When we come to the house, several men are leaning against a low wall, smoking. There's a black ribbon on the door, but when we go in, the kitchen is bright and packed with people who are talking. The woman who asked Kinsella to dig the grave is there, making sandwiches. There are bottles of red and white lemonade and stout, and, in the middle of all this, a big wooden box with a dead old man lying inside it. His hands are joined, as though he had died praying, a string of rosary beads around his fingers. Some of the men are sitting around the coffin, using the part that's closed as a counter on which to rest their glasses. One of these is Kinsella.

"There she is," he says. "Long Legs. Come over here."

He pulls me onto his lap and gives me a sip from his glass. "Do you like the taste of that?"

"No."

He laughs. "Good girl. Don't ever get a taste for it. If you start, you might never stop, and then you'd wind up like the rest of us."

He pours red lemonade into a cup for me. I sit on his lap, drinking it and eating queen cakes out of the biscuit tin and looking at the dead man, hoping that his eyes will open.

The people drift in and out, shaking hands, drinking and eating and looking at the dead man, saying what a lovely corpse he is, and doesn't he look happy now that his end has come, and who was it who laid him out? They talk of the forecast and the moisture content of corn, of milk quotas and the next general election. I feel myself getting heavy on Kinsella's lap. "Am I getting heavy?"

"Heavy?" he says. "You're like a feather, child. Stay where you are."

I put my head against him but I'm bored and wish there were things to do, other girls who would play.

"She's getting uneasy," I hear the woman say.

"What's ailing her?" another says.

"Ah, it's no place for the child, really," she says. "It's just I didn't like not to come, and I wouldn't leave her behind."

"Sure, I'll take her home with me, Edna. I'm going now. Can't you call in and collect her on your way?"

"Oh," she says. "I don't know should I."

"Mine'd be a bit of company for her. Can't they play away out the back? And that man there won't budge as long as he has her on his knee."

Mrs. Kinsella laughs. I have never really heard her laugh till now.

"Sure, maybe, if you don't mind, Mildred," she says. "What harm is in it? And we'll not be long after you."
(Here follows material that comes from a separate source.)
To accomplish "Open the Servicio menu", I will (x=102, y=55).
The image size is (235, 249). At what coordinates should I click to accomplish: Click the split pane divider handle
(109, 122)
"Not a bother," Mildred says.

When we are out on the road and the goodbyes are said, Mildred strides on into a pace I can just about keep, and as soon as she rounds the bend the questions start. Hardly is one answered before the next is fired: "Which room did they put you into? Did Kinsella give you money? How much? Does she drink at night? Does he? Are they playing cards up there much? Do ye say the rosary? Does she put butter or margarine in her pastry? Where does the old dog sleep? Is the freezer packed solid? Does she skimp on things or is she allowed to spend? Are the child's clothes still hanging in the wardrobe?"

I answer them all easily, until the last. "The child's clothes?"

"Aye," she says. "If you're sleeping in his room you must surely know. Did you not look?"

"Well, she had clothes I wore for all the time I was here, but we went to Gorey this morning and bought new things."